The course enables candidates to achieve an understanding of early Insular culture as a whole, as well as specialising in aspects of particular interest, whether historical, palaeographical, literary, or linguistic. Training is given in scholarly methods and practices, complemented by instruction in the particular fields of the candidate's interests.

Learning Outcomes

Knowledge and understanding

During the MPhil, students should have:

  • developed a deeper knowledge of their chosen area within Anglo- Saxon, Norse & Celtic and of the critical debates within it;
  • developed an understanding of critical debates which allows the evaluation of current research in their dissertation field;
  • shown independent judgement based on their own research.

Skills and other attributes

By the end of their course, students should have:

  • acquired and/or consolidated linguistic, palaeographical or other scholarly skills;
  • participated effectively in seminar discussions and made an oral presentation of their research;
  • learnt how to schedule independent research to produce written work of a high standard to a strict deadline.

Continuing

MPhil students may apply to continue to a PhD in ASNC; the academic condition for continuation is an overall mark of 70 or more in the MPhil course, and 70 or more for the dissertation. A viva on the dissertation is compulsory for all students who have been made an offer for continuation to PhD.

MPhil students meet for a weekly hour-long text-seminar throughout the first two terms of the course. The text-seminar focuses on a sequence of literary texts (studied in translation), including key Latin and vernacular texts from all the fields within ASNC, preceded by a group of earlier works that provided the intellectual background to the medieval world.  

Alongside this core seminar, students are expected to attend the two courses they have chosen to pursue from among the selection of linguistic/literary and historical subjects offered in the Department, which are taught through a varying combination of lectures, classes and seminars.  In this way, a significant proportion of the taught element of this MPhil is tailored to the individual needs of each student, hence the possible variation in weekly hours of seminars, classes and lectures.

Assessment

Thesis

The MPhil dissertation (between 10,000 and 15,000 words) makes up 50% of the total mark for the course, and is submitted in the last week of the third term (mid-June).
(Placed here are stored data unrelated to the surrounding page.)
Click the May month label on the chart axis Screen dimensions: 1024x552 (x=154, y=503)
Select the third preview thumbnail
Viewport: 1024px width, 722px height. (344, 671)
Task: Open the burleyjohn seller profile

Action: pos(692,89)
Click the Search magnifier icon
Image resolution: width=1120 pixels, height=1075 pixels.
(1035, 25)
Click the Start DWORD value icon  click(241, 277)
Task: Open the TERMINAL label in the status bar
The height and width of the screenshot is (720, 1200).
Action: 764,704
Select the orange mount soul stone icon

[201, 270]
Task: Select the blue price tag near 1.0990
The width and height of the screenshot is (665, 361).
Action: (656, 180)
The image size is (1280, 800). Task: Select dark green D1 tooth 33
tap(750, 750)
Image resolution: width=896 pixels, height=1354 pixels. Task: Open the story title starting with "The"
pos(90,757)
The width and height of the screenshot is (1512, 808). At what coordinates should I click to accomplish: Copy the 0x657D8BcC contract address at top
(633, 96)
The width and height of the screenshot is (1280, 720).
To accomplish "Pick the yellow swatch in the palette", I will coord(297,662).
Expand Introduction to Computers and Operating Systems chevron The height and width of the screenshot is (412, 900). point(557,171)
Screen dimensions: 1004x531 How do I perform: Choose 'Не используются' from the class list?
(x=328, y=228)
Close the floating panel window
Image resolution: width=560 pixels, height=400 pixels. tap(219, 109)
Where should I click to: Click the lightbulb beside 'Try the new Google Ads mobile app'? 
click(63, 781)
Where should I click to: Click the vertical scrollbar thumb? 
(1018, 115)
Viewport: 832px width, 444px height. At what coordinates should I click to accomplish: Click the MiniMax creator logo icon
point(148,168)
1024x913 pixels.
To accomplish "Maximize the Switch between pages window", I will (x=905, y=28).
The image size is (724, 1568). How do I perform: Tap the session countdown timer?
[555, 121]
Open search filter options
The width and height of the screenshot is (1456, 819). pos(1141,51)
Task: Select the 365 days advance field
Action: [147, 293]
Students are required to submit a dissertation title, with abstract, by the mid-point of the second term (February).

Essays

At the end of the first term of the course (December), students are required to submit a 5000-word Review of Scholarship essay, intended as a survey and assessment of scholarship on the topic of the projected MPhil dissertation. The mark for the Review of Scholarship essay constitutes 10% of the overall MPhil grade.

Over the course of four days in the first week of the third term (April), students write a 3000-word take-home essay, on a broad topic chosen from a selection, and drawing on at least three of the works of literature discussed during the course of the MPhil text-seminar, which runs throughout the first two terms of the course. The mark for the take-home essay makes up 10% of the overall mark.

Written examination

Students are required to take two 3-hour written examinations which assess knowledge and skills acquired during the first two terms of the academic year, in two courses chosen from among those taught in the Department. Courses on offer include Anglo-Saxon history, Scandinavian history, Brittonic and Gaelic history, Old English, Old Norse, Medieval Welsh, Medieval Irish, Insular Latin, and palaeography, most of which can be pursued at beginner, intermediate or advanced level; Germanic philology, Celtic philology, and textual criticism are further options for students with the appropriate prior knowledge. Each written examination is worth 15% of the total MPhil mark, and is assessed independently by two examiners.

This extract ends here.